Мужчины, дымя сигаретами, что-то обсуждали, не вмешиваясь в процесс воспитания, хотя взгляды на Вафу бросали весьма укоризненные…
— Я же тебе говорил, Искяндер, что Вафа еще ребенок, — сказал Сафват, направляясь вместе с Полещуком в свой кабинет под предлогом, что им нужно кое-то обсудить о делах военных. Али-эффенди уже собирался на покой, а Камиль, судя по всему, голоса в семье не имел. Поэтому уход Сафвата и Полещука выглядел естественным. — Это только внешне она — сформировавшаяся девушка…
Личный кабинет Сафвата выглядел, как подумал Полещук, на уровне самых шикарных рабочих кабинетов в мире. Которых он, конечно, в своей жизни не видел. Но представлял именно такими. Дубовые панели, полки с книгами на разных языках, огромный стол темного дерева, удобное кресло, обтянутое кожей. Полещук подошел к полкам, отодвинул цветастую русскую матрешку и вслух прочитал надписи на корешках: «Война и мир», «Преступление и наказание»…

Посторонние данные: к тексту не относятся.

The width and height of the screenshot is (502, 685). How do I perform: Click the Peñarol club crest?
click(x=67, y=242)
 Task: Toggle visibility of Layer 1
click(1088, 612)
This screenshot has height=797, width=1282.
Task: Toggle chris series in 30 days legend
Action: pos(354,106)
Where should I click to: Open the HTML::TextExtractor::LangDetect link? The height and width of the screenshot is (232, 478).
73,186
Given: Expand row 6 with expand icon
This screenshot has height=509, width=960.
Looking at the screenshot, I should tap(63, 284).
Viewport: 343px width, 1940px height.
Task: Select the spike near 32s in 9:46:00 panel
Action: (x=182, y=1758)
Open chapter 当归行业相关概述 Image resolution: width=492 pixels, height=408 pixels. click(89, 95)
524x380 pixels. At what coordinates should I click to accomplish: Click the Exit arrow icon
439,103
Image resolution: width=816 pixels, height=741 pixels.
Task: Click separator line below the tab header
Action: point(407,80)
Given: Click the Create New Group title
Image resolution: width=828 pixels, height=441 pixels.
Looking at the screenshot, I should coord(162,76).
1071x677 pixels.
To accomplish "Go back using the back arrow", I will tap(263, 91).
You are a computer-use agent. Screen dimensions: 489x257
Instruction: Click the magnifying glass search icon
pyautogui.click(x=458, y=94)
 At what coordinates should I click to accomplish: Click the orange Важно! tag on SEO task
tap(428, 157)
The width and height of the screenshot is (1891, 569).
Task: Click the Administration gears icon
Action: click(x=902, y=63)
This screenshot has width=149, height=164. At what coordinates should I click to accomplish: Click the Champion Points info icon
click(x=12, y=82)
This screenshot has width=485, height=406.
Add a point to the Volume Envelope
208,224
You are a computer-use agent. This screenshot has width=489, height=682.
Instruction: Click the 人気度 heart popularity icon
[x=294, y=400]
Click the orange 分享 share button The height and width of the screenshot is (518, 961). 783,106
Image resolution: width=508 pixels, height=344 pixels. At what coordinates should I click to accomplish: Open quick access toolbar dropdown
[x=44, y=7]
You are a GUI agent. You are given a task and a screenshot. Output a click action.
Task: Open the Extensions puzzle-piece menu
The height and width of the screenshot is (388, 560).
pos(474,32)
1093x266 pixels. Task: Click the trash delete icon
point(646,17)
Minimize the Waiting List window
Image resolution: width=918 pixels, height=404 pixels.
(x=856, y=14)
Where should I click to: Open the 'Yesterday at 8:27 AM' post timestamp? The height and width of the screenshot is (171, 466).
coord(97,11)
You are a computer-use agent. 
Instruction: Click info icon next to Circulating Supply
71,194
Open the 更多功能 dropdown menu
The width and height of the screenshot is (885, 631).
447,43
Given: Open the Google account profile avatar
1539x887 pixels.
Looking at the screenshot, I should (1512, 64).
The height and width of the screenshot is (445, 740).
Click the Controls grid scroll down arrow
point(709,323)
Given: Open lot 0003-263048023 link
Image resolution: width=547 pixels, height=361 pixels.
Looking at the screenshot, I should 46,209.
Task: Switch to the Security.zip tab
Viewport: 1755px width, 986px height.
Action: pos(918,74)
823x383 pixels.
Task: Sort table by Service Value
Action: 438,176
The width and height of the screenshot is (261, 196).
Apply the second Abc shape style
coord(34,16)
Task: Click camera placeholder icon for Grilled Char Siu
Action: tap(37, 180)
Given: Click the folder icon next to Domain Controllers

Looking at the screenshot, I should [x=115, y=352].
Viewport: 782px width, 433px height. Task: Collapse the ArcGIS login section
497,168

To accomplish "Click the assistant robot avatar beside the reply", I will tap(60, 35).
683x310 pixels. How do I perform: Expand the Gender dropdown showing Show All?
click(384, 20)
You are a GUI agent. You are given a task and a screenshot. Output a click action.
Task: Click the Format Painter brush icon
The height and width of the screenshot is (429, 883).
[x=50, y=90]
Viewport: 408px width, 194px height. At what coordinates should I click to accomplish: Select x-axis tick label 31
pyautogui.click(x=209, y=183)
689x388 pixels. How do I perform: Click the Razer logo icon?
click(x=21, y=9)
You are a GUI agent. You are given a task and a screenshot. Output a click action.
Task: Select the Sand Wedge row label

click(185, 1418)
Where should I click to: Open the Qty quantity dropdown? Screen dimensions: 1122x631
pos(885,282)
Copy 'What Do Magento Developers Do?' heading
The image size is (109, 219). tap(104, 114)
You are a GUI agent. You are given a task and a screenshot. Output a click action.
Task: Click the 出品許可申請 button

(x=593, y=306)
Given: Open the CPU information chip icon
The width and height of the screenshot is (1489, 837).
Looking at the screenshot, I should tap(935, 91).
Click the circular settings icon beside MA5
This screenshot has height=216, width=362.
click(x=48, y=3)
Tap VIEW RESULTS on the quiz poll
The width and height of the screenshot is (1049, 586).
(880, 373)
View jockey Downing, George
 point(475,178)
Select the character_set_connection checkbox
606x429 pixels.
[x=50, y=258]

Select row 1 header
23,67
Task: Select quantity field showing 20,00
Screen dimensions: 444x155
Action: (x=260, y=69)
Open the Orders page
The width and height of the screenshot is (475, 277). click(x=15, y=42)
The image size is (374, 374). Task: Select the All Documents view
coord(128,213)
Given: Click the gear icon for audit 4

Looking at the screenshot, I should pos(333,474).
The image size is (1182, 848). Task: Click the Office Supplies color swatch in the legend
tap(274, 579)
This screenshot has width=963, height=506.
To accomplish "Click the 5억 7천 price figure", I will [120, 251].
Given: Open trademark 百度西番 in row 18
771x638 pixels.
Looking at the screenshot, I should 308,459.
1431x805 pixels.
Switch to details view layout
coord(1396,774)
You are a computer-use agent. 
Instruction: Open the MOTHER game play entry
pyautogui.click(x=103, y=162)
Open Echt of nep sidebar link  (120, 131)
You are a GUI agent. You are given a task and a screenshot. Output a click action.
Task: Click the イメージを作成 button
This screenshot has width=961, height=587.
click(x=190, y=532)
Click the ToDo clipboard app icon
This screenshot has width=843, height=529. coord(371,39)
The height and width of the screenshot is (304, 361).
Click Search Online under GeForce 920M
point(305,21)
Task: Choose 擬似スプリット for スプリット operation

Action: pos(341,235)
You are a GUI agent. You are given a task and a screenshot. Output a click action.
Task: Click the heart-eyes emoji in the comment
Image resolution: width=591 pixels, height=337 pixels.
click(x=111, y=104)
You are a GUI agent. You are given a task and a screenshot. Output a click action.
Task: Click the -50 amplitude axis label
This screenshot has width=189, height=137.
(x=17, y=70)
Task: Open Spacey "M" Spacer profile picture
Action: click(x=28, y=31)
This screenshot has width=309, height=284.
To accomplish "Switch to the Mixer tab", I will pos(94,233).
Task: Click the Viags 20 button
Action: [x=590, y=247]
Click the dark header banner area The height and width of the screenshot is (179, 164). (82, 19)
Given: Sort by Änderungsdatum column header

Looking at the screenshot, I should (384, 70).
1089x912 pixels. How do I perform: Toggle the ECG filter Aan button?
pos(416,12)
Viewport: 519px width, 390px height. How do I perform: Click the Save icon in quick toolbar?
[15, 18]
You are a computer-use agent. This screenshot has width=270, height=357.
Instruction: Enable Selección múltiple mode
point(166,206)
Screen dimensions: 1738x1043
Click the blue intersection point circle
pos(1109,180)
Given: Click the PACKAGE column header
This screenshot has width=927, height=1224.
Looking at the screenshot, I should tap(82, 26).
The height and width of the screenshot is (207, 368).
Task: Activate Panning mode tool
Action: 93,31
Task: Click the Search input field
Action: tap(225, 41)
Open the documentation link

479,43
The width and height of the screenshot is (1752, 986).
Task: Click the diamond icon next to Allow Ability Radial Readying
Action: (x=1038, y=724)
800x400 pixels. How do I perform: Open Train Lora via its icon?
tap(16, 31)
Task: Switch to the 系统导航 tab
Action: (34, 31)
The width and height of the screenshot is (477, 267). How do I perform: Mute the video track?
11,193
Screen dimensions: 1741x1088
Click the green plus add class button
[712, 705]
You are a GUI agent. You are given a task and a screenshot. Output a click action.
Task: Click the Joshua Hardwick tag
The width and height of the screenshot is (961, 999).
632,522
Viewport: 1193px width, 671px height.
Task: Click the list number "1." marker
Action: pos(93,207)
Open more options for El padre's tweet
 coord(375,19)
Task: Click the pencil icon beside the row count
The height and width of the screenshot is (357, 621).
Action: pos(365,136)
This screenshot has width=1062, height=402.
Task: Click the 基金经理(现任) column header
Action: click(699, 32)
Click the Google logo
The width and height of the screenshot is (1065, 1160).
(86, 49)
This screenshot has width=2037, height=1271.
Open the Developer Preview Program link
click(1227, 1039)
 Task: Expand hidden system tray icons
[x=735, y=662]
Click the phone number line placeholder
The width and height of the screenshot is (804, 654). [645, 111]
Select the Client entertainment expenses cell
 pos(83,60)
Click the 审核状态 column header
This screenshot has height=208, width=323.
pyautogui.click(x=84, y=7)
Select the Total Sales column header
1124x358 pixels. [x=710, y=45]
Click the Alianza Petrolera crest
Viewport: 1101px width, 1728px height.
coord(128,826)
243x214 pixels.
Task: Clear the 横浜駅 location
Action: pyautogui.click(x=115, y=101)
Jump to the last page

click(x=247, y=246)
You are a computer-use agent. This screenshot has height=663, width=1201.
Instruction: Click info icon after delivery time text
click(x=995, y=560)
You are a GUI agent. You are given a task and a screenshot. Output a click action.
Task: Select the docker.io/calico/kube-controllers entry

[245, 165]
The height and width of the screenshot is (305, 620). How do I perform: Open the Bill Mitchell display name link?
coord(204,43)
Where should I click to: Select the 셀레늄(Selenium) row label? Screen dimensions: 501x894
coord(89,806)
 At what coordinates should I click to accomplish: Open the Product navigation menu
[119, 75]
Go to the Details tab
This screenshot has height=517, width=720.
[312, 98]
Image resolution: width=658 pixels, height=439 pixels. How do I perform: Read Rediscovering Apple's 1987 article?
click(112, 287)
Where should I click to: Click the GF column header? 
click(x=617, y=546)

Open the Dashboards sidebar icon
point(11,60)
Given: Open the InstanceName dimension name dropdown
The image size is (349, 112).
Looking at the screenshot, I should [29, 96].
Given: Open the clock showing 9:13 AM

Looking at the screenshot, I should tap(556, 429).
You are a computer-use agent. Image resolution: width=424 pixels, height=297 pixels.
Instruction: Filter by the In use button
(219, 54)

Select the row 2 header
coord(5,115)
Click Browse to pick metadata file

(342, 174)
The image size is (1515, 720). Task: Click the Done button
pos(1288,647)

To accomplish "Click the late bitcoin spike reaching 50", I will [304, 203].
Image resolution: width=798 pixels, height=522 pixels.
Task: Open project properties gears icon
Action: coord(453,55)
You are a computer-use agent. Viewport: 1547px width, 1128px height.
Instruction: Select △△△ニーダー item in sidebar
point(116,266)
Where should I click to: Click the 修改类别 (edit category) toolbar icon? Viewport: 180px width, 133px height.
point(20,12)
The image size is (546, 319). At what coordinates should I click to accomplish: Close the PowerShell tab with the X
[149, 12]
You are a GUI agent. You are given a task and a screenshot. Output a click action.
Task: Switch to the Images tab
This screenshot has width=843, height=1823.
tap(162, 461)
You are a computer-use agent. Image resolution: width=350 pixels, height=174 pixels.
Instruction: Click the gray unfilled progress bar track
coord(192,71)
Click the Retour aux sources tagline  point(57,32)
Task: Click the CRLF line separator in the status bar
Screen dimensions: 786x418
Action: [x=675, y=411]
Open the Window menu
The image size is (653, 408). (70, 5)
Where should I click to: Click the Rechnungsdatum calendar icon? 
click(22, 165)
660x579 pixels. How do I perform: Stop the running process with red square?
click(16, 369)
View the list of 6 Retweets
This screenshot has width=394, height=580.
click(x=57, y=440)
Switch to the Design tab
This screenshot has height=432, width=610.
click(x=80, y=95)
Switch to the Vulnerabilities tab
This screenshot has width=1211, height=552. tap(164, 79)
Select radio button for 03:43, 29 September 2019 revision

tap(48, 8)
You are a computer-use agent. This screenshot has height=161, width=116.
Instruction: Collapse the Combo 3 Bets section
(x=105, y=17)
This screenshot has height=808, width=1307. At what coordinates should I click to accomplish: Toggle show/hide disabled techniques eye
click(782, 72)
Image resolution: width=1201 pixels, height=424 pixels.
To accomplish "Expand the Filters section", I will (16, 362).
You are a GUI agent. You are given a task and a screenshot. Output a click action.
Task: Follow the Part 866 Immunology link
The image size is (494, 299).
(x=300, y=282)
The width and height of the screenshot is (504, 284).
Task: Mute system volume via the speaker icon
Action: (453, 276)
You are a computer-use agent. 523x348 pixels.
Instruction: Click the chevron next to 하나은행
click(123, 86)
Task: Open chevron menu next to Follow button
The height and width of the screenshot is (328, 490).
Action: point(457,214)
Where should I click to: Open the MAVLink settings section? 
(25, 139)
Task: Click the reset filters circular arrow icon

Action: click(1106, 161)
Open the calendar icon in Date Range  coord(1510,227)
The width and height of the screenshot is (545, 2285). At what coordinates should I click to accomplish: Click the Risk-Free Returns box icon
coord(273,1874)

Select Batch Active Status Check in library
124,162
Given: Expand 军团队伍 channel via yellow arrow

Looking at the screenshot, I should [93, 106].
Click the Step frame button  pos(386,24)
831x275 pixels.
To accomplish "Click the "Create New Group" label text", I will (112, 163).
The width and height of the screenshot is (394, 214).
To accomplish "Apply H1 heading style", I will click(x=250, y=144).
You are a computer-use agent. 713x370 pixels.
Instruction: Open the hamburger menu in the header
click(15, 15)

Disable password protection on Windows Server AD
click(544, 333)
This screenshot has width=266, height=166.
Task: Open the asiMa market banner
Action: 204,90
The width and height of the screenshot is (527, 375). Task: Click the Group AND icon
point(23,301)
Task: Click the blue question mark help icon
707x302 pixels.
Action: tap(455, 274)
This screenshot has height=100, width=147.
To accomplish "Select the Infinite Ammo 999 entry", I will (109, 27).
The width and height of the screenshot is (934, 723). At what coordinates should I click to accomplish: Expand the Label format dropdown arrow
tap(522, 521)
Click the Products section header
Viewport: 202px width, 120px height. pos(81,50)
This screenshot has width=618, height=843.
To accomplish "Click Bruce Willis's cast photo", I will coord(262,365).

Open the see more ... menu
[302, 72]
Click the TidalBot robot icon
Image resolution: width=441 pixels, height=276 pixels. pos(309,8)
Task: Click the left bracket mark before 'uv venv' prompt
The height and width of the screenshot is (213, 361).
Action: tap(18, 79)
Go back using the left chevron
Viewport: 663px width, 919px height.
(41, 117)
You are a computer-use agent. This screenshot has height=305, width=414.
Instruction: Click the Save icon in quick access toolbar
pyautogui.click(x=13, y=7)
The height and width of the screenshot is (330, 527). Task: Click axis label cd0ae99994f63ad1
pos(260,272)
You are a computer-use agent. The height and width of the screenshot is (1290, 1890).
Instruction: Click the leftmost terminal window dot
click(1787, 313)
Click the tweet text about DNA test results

— Сафват, ты это читаешь на русском?
Сафват улыбнулся, подошел к книжным полкам, что-то нажал, раздался мягкий щелчок, и одна из секций дрогнула. Сафват повернул ее и появился довольно вместительный бар, заставленный всевозможными бутылками.
— Как говорится, у нас, богатых, свои причуды, — сказал Сафват и повернулся к Полещуку. — Читаю… Пытался поначалу, когда приехал… Очень трудно, почти ничего не понял… С чего начнем, Искяндер? Лично я предпочитаю виски.
— Но закуски-то ноль, — глянув на Сафвата, ответил Полещук. — Вот коньяк, это можно и так. Шоколад-то хоть есть?
— Обижаешь, азизи. Мы и в Европах, между прочим, бывали. Вот тебе и шоколад, черный из «Гроппи» …
[64]
А я выпью «Джонни Уокер» с содовой. Жаль лед внизу, не хочется спускаться… Обойдемся, а, лейтенант?
— Обойдемся, — согласился Полещук.
Устроились комфортно, разлили напитки по стаканам, каждый свой. Сафват приоткрыл деревянные ставни с жалюзи, с темной улицы дохнуло некоторой прохладой.
— Как себя чувствуешь, Искяндер?
— В целом нормально. Спасибо тебе. Немного в голове шумит, да нога побаливает, когда наступаешь…
— Ну и хорошо. Легко отделался. Давай, выпьем!
После того как выпили, налили и добавили, Сафват, скрутив сигаретку с гашишем («травку» Полещуку предлагать не стал, зная, что все равно тот откажется) и пару раз затянувшись, ударился в свои откровения:
— Самое приятное для меня время после израильского плена, о котором я тебе рассказывал, было на курсах «Выстрел». Представляешь, Искяндер, войны нет, никаких проблем, удивительно вкусная сметана (слово «сметана» он произнес по-русски) и крепкая русская водка…
— Обожди, Сафват, — перебил комбата Полещук. — Ты что, в Солнечногорске учился?
— Ну, да. А что?
— Да я же там школу закончил, а отец мой до сих пор на «Выстреле» преподавателем работает.
— Правда? — удивился Сафват. — Преподавателем чего?
— Тактики и оперативного искусства.
— Надо же, — Сафват провел рукой по голове. — А зовут отца как?